DATASET CONTENT:
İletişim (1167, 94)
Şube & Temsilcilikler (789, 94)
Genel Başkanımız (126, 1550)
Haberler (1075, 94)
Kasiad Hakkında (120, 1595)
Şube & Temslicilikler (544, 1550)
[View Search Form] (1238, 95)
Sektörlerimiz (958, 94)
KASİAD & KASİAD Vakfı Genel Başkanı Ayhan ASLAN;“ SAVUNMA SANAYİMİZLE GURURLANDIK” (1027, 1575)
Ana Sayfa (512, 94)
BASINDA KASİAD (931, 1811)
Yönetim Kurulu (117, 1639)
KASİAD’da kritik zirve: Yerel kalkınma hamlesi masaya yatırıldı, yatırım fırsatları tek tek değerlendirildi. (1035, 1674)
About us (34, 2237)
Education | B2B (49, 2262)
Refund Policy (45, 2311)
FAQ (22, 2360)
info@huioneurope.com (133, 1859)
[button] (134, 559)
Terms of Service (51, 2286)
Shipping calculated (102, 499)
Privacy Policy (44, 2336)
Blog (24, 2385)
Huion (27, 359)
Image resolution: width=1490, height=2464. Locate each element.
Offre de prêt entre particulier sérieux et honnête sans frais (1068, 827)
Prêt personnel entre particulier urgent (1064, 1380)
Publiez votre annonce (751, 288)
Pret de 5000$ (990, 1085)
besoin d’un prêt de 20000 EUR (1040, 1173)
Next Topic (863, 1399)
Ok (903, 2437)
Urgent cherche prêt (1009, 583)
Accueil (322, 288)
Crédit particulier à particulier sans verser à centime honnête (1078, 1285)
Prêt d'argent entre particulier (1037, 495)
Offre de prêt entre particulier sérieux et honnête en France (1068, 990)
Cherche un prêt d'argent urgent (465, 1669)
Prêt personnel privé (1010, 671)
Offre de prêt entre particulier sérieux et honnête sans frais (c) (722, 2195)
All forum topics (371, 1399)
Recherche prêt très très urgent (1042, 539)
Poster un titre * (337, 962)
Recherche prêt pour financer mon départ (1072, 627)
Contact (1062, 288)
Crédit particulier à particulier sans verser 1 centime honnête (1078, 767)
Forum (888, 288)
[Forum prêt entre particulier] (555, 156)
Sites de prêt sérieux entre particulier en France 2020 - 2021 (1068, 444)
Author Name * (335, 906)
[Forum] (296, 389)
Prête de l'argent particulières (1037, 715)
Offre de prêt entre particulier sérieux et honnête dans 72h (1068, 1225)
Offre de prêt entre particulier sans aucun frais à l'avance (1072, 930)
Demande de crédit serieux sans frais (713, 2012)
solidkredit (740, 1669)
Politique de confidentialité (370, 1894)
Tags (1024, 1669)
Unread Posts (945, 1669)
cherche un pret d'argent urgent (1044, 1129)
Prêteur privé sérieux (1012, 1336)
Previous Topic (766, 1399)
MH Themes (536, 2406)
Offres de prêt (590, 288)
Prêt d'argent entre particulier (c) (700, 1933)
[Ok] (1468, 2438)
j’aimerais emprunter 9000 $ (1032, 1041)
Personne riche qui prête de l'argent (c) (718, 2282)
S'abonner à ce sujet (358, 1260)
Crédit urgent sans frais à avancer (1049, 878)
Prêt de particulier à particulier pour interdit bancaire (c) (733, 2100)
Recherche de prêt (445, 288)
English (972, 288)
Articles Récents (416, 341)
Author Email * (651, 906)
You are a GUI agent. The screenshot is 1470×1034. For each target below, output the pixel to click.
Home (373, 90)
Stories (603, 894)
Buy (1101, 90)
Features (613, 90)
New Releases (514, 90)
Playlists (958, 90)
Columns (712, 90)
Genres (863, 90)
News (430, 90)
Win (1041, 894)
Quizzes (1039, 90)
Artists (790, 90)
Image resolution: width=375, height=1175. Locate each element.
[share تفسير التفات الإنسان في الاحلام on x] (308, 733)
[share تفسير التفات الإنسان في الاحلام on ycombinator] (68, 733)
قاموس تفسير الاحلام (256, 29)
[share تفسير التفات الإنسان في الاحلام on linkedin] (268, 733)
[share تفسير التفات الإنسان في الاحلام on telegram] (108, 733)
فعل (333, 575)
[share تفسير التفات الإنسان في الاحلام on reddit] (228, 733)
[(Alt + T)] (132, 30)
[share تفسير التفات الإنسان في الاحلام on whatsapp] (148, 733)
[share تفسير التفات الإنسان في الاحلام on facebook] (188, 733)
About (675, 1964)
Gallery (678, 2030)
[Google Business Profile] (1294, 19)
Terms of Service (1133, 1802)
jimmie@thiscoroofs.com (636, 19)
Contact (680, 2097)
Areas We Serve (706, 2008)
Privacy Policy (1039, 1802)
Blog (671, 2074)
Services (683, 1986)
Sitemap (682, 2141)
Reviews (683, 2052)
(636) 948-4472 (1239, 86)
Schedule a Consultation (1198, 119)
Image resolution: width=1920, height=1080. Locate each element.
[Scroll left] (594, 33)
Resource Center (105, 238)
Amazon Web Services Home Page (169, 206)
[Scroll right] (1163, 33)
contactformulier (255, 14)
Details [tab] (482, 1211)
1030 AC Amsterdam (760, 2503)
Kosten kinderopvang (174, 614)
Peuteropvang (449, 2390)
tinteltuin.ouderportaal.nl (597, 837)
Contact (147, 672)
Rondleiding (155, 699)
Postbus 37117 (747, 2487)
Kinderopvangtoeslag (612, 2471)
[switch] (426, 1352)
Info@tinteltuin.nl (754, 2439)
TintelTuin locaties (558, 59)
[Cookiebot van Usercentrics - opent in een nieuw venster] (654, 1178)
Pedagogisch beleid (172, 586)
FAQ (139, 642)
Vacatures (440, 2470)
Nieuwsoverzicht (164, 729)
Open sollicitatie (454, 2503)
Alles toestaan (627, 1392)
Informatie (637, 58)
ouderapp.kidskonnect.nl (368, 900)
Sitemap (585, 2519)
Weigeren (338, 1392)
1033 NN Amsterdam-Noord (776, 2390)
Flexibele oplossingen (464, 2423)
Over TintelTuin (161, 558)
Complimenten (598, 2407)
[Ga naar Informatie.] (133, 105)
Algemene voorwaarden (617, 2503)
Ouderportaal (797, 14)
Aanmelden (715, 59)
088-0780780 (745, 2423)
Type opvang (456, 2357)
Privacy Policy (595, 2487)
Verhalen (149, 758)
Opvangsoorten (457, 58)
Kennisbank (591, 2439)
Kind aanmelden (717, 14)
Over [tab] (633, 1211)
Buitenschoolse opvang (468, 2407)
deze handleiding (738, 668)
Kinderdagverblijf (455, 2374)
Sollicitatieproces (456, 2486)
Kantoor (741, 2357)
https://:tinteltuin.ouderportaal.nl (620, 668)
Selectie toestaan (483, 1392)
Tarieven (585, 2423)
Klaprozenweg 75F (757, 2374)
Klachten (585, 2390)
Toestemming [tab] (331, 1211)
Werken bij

TASK TO COMPLETE: All entries are to be returned word for word.

TASK SOLUTION:
İletişim (1167, 94)
Şube & Temsilcilikler (789, 94)
Genel Başkanımız (126, 1550)
Haberler (1075, 94)
Kasiad Hakkında (120, 1595)
Şube & Temslicilikler (544, 1550)
[View Search Form] (1238, 95)
Sektörlerimiz (958, 94)
KASİAD & KASİAD Vakfı Genel Başkanı Ayhan ASLAN;“ SAVUNMA SANAYİMİZLE GURURLANDIK” (1027, 1575)
Ana Sayfa (512, 94)
BASINDA KASİAD (931, 1811)
Yönetim Kurulu (117, 1639)
KASİAD’da kritik zirve: Yerel kalkınma hamlesi masaya yatırıldı, yatırım fırsatları tek tek değerlendirildi. (1035, 1674)
About us (34, 2237)
Education | B2B (49, 2262)
Refund Policy (45, 2311)
FAQ (22, 2360)
info@huioneurope.com (133, 1859)
[button] (134, 559)
Terms of Service (51, 2286)
Shipping calculated (102, 499)
Privacy Policy (44, 2336)
Blog (24, 2385)
Huion (27, 359)
Image resolution: width=1490, height=2464. Locate each element.
Offre de prêt entre particulier sérieux et honnête sans frais (1068, 827)
Prêt personnel entre particulier urgent (1064, 1380)
Publiez votre annonce (751, 288)
Pret de 5000$ (990, 1085)
besoin d’un prêt de 20000 EUR (1040, 1173)
Next Topic (863, 1399)
Ok (903, 2437)
Urgent cherche prêt (1009, 583)
Accueil (322, 288)
Crédit particulier à particulier sans verser à centime honnête (1078, 1285)
Prêt d'argent entre particulier (1037, 495)
Offre de prêt entre particulier sérieux et honnête en France (1068, 990)
Cherche un prêt d'argent urgent (465, 1669)
Prêt personnel privé (1010, 671)
Offre de prêt entre particulier sérieux et honnête sans frais (c) (722, 2195)
All forum topics (371, 1399)
Recherche prêt très très urgent (1042, 539)
Poster un titre * (337, 962)
Recherche prêt pour financer mon départ (1072, 627)
Contact (1062, 288)
Crédit particulier à particulier sans verser 1 centime honnête (1078, 767)
Forum (888, 288)
[Forum prêt entre particulier] (555, 156)
Sites de prêt sérieux entre particulier en France 2020 - 2021 (1068, 444)
Author Name * (335, 906)
[Forum] (296, 389)
Prête de l'argent particulières (1037, 715)
Offre de prêt entre particulier sérieux et honnête dans 72h (1068, 1225)
Offre de prêt entre particulier sans aucun frais à l'avance (1072, 930)
Demande de crédit serieux sans frais (713, 2012)
solidkredit (740, 1669)
Politique de confidentialité (370, 1894)
Tags (1024, 1669)
Unread Posts (945, 1669)
cherche un pret d'argent urgent (1044, 1129)
Prêteur privé sérieux (1012, 1336)
Previous Topic (766, 1399)
MH Themes (536, 2406)
Offres de prêt (590, 288)
Prêt d'argent entre particulier (c) (700, 1933)
[Ok] (1468, 2438)
j’aimerais emprunter 9000 $ (1032, 1041)
Personne riche qui prête de l'argent (c) (718, 2282)
S'abonner à ce sujet (358, 1260)
Crédit urgent sans frais à avancer (1049, 878)
Prêt de particulier à particulier pour interdit bancaire (c) (733, 2100)
Recherche de prêt (445, 288)
English (972, 288)
Articles Récents (416, 341)
Author Email * (651, 906)
You are a GUI agent. The screenshot is 1470×1034. For each target below, output the pixel to click.
Home (373, 90)
Stories (603, 894)
Buy (1101, 90)
Features (613, 90)
New Releases (514, 90)
Playlists (958, 90)
Columns (712, 90)
Genres (863, 90)
News (430, 90)
Win (1041, 894)
Quizzes (1039, 90)
Artists (790, 90)
Image resolution: width=375, height=1175. Locate each element.
[share تفسير التفات الإنسان في الاحلام on x] (308, 733)
[share تفسير التفات الإنسان في الاحلام on ycombinator] (68, 733)
قاموس تفسير الاحلام (256, 29)
[share تفسير التفات الإنسان في الاحلام on linkedin] (268, 733)
[share تفسير التفات الإنسان في الاحلام on telegram] (108, 733)
فعل (333, 575)
[share تفسير التفات الإنسان في الاحلام on reddit] (228, 733)
[(Alt + T)] (132, 30)
[share تفسير التفات الإنسان في الاحلام on whatsapp] (148, 733)
[share تفسير التفات الإنسان في الاحلام on facebook] (188, 733)
About (675, 1964)
Gallery (678, 2030)
[Google Business Profile] (1294, 19)
Terms of Service (1133, 1802)
jimmie@thiscoroofs.com (636, 19)
Contact (680, 2097)
Areas We Serve (706, 2008)
Privacy Policy (1039, 1802)
Blog (671, 2074)
Services (683, 1986)
Sitemap (682, 2141)
Reviews (683, 2052)
(636) 948-4472 (1239, 86)
Schedule a Consultation (1198, 119)
Image resolution: width=1920, height=1080. Locate each element.
[Scroll left] (594, 33)
Resource Center (105, 238)
Amazon Web Services Home Page (169, 206)
[Scroll right] (1163, 33)
contactformulier (255, 14)
Details [tab] (482, 1211)
1030 AC Amsterdam (760, 2503)
Kosten kinderopvang (174, 614)
Peuteropvang (449, 2390)
tinteltuin.ouderportaal.nl (597, 837)
Contact (147, 672)
Rondleiding (155, 699)
Postbus 37117 (747, 2487)
Kinderopvangtoeslag (612, 2471)
[switch] (426, 1352)
Info@tinteltuin.nl (754, 2439)
TintelTuin locaties (558, 59)
[Cookiebot van Usercentrics - opent in een nieuw venster] (654, 1178)
Pedagogisch beleid (172, 586)
FAQ (139, 642)
Vacatures (440, 2470)
Nieuwsoverzicht (164, 729)
Open sollicitatie (454, 2503)
Alles toestaan (627, 1392)
Informatie (637, 58)
ouderapp.kidskonnect.nl (368, 900)
Sitemap (585, 2519)
Weigeren (338, 1392)
1033 NN Amsterdam-Noord (776, 2390)
Flexibele oplossingen (464, 2423)
Over TintelTuin (161, 558)
Complimenten (598, 2407)
[Ga naar Informatie.] (133, 105)
Algemene voorwaarden (617, 2503)
Ouderportaal (797, 14)
Aanmelden (715, 59)
088-0780780 (745, 2423)
Type opvang (456, 2357)
Privacy Policy (595, 2487)
Verhalen (149, 758)
Opvangsoorten (457, 58)
Kennisbank (591, 2439)
Kind aanmelden (717, 14)
Over [tab] (633, 1211)
Buitenschoolse opvang (468, 2407)
deze handleiding (738, 668)
Kinderdagverblijf (455, 2374)
Sollicitatieproces (456, 2486)
Kantoor (741, 2357)
https://:tinteltuin.ouderportaal.nl (620, 668)
Selectie toestaan (483, 1392)
Tarieven (585, 2423)
Klaprozenweg 75F (757, 2374)
Klachten (585, 2390)
Toestemming [tab] (331, 1211)
Werken bij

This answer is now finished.